:: Stated task ::
Copy back every one of the following entries line for line, changing nothing.

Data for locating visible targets
------------------------------
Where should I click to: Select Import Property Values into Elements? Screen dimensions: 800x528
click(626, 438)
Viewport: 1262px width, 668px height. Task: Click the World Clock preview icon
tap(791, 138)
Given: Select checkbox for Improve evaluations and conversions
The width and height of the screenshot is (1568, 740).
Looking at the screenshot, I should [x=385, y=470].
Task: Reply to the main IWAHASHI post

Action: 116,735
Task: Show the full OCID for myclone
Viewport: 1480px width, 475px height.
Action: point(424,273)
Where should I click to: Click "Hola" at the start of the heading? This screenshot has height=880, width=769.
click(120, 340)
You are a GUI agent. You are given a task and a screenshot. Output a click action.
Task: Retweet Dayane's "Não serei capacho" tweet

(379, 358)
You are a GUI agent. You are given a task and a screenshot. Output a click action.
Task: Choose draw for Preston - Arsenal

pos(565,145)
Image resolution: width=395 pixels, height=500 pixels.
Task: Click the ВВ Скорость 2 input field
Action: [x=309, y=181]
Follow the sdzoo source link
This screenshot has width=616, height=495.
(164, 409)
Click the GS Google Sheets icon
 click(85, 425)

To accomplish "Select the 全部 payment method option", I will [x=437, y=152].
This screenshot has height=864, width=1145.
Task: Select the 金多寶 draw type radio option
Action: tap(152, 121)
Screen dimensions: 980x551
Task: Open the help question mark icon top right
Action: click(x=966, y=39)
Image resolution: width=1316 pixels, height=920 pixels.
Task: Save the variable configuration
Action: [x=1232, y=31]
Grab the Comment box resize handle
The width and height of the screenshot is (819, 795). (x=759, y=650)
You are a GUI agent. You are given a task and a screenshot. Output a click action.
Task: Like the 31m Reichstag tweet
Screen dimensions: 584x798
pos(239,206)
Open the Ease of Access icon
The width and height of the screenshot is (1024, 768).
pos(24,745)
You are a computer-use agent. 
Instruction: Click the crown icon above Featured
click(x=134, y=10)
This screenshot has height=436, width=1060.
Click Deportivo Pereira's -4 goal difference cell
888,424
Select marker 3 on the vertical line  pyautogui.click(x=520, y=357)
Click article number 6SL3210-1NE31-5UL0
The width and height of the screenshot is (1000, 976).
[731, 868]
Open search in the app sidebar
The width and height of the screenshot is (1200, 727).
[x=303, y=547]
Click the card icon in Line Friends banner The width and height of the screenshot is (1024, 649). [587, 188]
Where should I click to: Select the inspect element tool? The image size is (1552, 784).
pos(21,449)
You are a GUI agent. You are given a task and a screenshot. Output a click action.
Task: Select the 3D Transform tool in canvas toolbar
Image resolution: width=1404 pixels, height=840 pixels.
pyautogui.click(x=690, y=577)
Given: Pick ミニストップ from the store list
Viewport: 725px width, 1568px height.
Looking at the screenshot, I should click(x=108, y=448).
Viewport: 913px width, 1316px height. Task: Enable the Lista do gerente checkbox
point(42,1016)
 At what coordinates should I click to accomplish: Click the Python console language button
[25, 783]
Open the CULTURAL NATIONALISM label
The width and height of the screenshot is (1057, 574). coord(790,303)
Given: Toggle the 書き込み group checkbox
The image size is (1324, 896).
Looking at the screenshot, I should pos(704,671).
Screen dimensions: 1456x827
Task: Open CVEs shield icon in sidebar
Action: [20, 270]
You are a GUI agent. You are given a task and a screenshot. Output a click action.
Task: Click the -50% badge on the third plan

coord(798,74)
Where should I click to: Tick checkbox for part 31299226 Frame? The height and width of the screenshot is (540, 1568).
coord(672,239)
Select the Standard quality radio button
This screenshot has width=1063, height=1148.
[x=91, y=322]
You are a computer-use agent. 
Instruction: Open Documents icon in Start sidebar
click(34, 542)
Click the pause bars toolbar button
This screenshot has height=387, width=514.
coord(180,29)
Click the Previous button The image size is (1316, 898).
------------------------------
:: Exercise answer ::
Where should I click to: Select Import Property Values into Elements? Screen dimensions: 800x528
click(626, 438)
Viewport: 1262px width, 668px height. Task: Click the World Clock preview icon
tap(791, 138)
Given: Select checkbox for Improve evaluations and conversions
The width and height of the screenshot is (1568, 740).
Looking at the screenshot, I should [x=385, y=470].
Task: Reply to the main IWAHASHI post

Action: 116,735
Task: Show the full OCID for myclone
Viewport: 1480px width, 475px height.
Action: point(424,273)
Where should I click to: Click "Hola" at the start of the heading? This screenshot has height=880, width=769.
click(120, 340)
You are a GUI agent. You are given a task and a screenshot. Output a click action.
Task: Retweet Dayane's "Não serei capacho" tweet

(379, 358)
You are a GUI agent. You are given a task and a screenshot. Output a click action.
Task: Choose draw for Preston - Arsenal

pos(565,145)
Image resolution: width=395 pixels, height=500 pixels.
Task: Click the ВВ Скорость 2 input field
Action: [x=309, y=181]
Follow the sdzoo source link
This screenshot has width=616, height=495.
(164, 409)
Click the GS Google Sheets icon
 click(85, 425)

To accomplish "Select the 全部 payment method option", I will [x=437, y=152].
This screenshot has height=864, width=1145.
Task: Select the 金多寶 draw type radio option
Action: tap(152, 121)
Screen dimensions: 980x551
Task: Open the help question mark icon top right
Action: click(x=966, y=39)
Image resolution: width=1316 pixels, height=920 pixels.
Task: Save the variable configuration
Action: [x=1232, y=31]
Grab the Comment box resize handle
The width and height of the screenshot is (819, 795). (x=759, y=650)
You are a GUI agent. You are given a task and a screenshot. Output a click action.
Task: Like the 31m Reichstag tweet
Screen dimensions: 584x798
pos(239,206)
Open the Ease of Access icon
The width and height of the screenshot is (1024, 768).
pos(24,745)
You are a computer-use agent. 
Instruction: Click the crown icon above Featured
click(x=134, y=10)
This screenshot has height=436, width=1060.
Click Deportivo Pereira's -4 goal difference cell
888,424
Select marker 3 on the vertical line  pyautogui.click(x=520, y=357)
Click article number 6SL3210-1NE31-5UL0
The width and height of the screenshot is (1000, 976).
[731, 868]
Open search in the app sidebar
The width and height of the screenshot is (1200, 727).
[x=303, y=547]
Click the card icon in Line Friends banner The width and height of the screenshot is (1024, 649). [587, 188]
Where should I click to: Select the inspect element tool? The image size is (1552, 784).
pos(21,449)
You are a GUI agent. You are given a task and a screenshot. Output a click action.
Task: Select the 3D Transform tool in canvas toolbar
Image resolution: width=1404 pixels, height=840 pixels.
pyautogui.click(x=690, y=577)
Given: Pick ミニストップ from the store list
Viewport: 725px width, 1568px height.
Looking at the screenshot, I should click(x=108, y=448).
Viewport: 913px width, 1316px height. Task: Enable the Lista do gerente checkbox
point(42,1016)
 At what coordinates should I click to accomplish: Click the Python console language button
[25, 783]
Open the CULTURAL NATIONALISM label
The width and height of the screenshot is (1057, 574). coord(790,303)
Given: Toggle the 書き込み group checkbox
The image size is (1324, 896).
Looking at the screenshot, I should pos(704,671).
Screen dimensions: 1456x827
Task: Open CVEs shield icon in sidebar
Action: [20, 270]
You are a GUI agent. You are given a task and a screenshot. Output a click action.
Task: Click the -50% badge on the third plan

coord(798,74)
Where should I click to: Tick checkbox for part 31299226 Frame? The height and width of the screenshot is (540, 1568).
coord(672,239)
Select the Standard quality radio button
This screenshot has width=1063, height=1148.
[x=91, y=322]
You are a computer-use agent. 
Instruction: Open Documents icon in Start sidebar
click(34, 542)
Click the pause bars toolbar button
This screenshot has height=387, width=514.
coord(180,29)
Click the Previous button The image size is (1316, 898).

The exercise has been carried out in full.